Potter and Potter Auctions' mid-summer sale on July 27 was one hot ticket and marked the debut for the Toys and Pop Culture Division for the Chicago-area auction firm. Prices reported include the company's 20-percent buyer's premium.
Potter & Potter Auctions' Pop Culture Sale Scores $230,000
Sale Marked Debut For Company's New Toys And Pop Culture Division
This auction offered a world series caliber selection of baseball cards and related sports merchandise, with several lots taking MVP status. Lot #551, a 1951 PSA VG 3 Bowman Mickey Mantle rookie card, No. 253, was estimated at $1,000-$2,000 and made $5,040. Lot #611, a storage box of N.Y. Yankees cards including 98 autographed cards from the 2004 Upper Deck Classic Scripts, 100-plus autographed cards from the 2003 Upper Deck Yankees Signature Series, and 44 autographed cards from the 2000 Upper Deck Chirography series was estimated at $500-$1,000 and traded hands at $2,880. Lot #565, a 1968 PSA NMMT 8 Topps Mets Rookies Jerry Koosman / Nolan Ryan card, No. 177, was estimated at $1,000-$2,000 and sold for $3,120, and a Topps N.Y. Yankees baseball card collection, individually sleeved and neatly organized by year or series, estimated at $300-$500, realized $2,400.

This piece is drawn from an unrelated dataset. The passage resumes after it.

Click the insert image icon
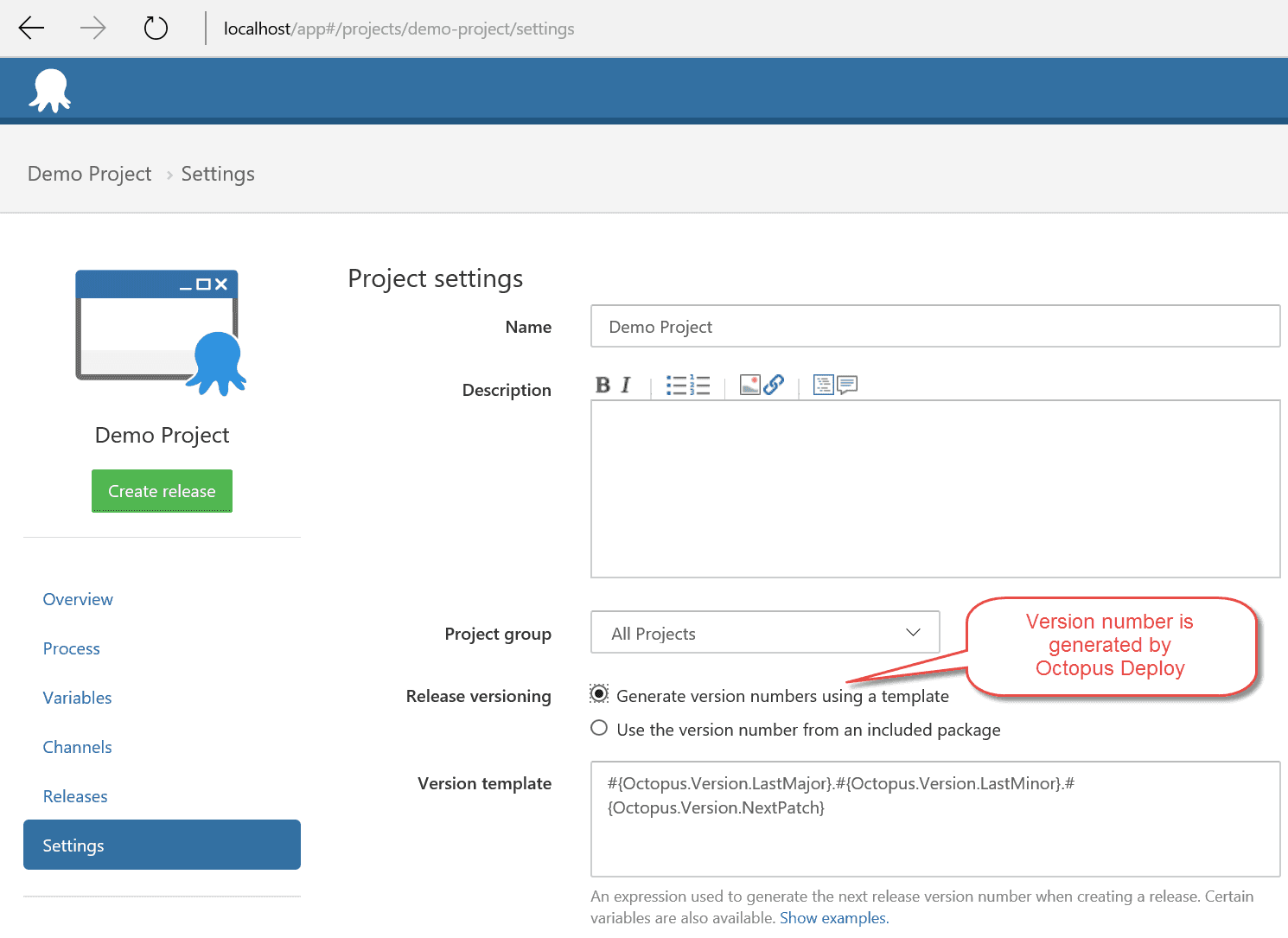The height and width of the screenshot is (938, 1288). [x=749, y=385]
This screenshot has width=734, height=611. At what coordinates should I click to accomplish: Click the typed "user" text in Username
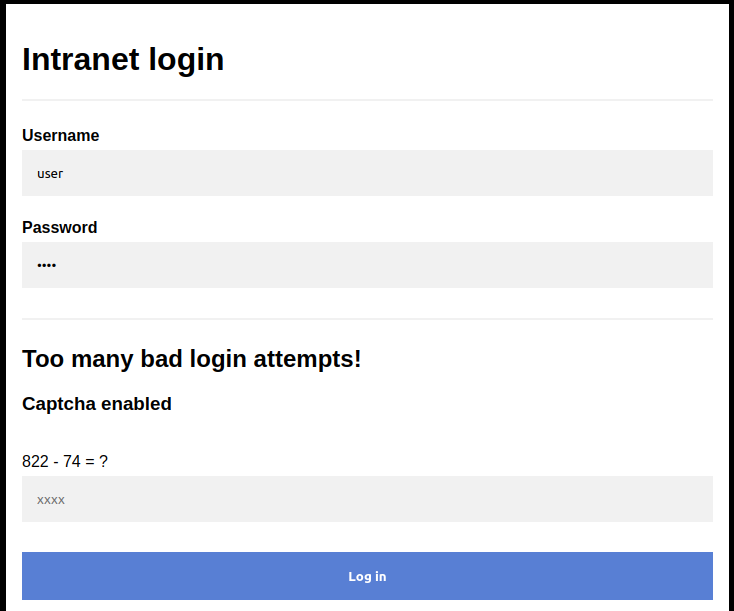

Fine selections of pop culture ephemera also left a lasting impression on bidders. Lot #658, a "Yellow Submarine" production pencil drawing signed by all four members of the Beatles, reached its crescendo at $7,800. And lot #524, five pulp issues of PEP/Ginger Stories, published in Wilmington, Del., by King Publishing from 1929-32, sold for $300 on a $50-$100 preauction estimate.
Shifting into fifth gear, this sale produced extraordinary prices on a number of pristine Corgi character vehicles. Lot #276, the James Bond Aston Martin DB5 #261A, in perfect condition, had a number of determined bidders chasing it to $1,146. Lot #277, a rocket firing Batmobile #267 in its original box, traded hands at $960. Lot #278, a Bat-Boat and Trailer #107 in its original box, made $720. Lot #279, A Monkeemobile #277A, was driven to $480, while another favorite, lot #283, the Chitty Chitty Bang Bang #266A, sold for $420.
Vintage comic books were another key category in this sale. Lot #405, Fighting Yank, number 23 from Nedor, battled its way to $1,680 on its $250-$350 estimate. Lot #356, Batman number 65 from DC Comics, made $780 on its $150-$250 estimate. And lot #412, Iron Fist number 1 from Marvel Comics, put the pedal to the metal. This comic, featuring the epic fight between Iron Fist and Iron Man, accelerated to $300 and had a $50-$100 estimate.
Entertainment posters and works of art framed this sale in the best possible way. Lot #49, a matted and signed Stan Lee print of Peter Parker turning into Spider-man, was estimated at $50-$100 and sold for $270. All eyes were on lot #66, a Jimi Hendrix Flying Eyeball concert poster from 1968. This example, one of the most desirable images from the 1960s psychedelic era of rock and roll, sold for $1,020, over five times its low estimate. And collectors went ape over lot #102, a three-sheet color lithograph for King of Jungleland from 1949. Estimated at $50-$100, this poster, featuring a gorilla and Clyde Beatty, AKA the Worlds Greatest Animal Trainer," made $360.
Potter & Potter's Pop Culture event closed with exciting selections of archives, scripts, cels, mascots, and other items that defied or transcended collecting categories. Lot #220, two signed Jerry Mahoney character hand puppets from 1966, sold for $270 on a $50-$100 estimate. Lot #680, a Paul Reed Smith Corazon SE Santana solid body electric guitar, signed by Carlos Santana, hit its high note at $2,400. And lot #969, a library of astronaut-signed books and photographs from the 1960s/2010s, shot the moon at $5,040. This extraordinary archive included signatures of all twelve astronauts who have walked on the moon, the first American woman in space, the first African-American woman in space, and other notable astronauts, as well as an official NASA photograph taken and signed by Neil Armstrong showing Buzz Aldrin descending the ladder of the Apollo 11 Lunar Module on July 20, 1969.
"This was my first opportunity to work with the Potter & Potter crew, and they overdelivered on every level. Every person is smart, dedicated, and absolutely team-focused. They made sure that every aspect of this huge sale's preparation and execution was seamless. I am proud of many of the prices we achieved for our consignors, with strong bidding across so many categories, stated Tom Miano, director of the Toys and Pop Culture Department at Potter & Potter Auctions.
Potter & Potter, founded in 2007, is a Chicago-area auction house specializing in paper Americana, vintage advertising, rare books, playing cards, gambling memorabilia, posters, fine prints, vintage toys, and magicana (antiques and collectibles related to magic and magicians).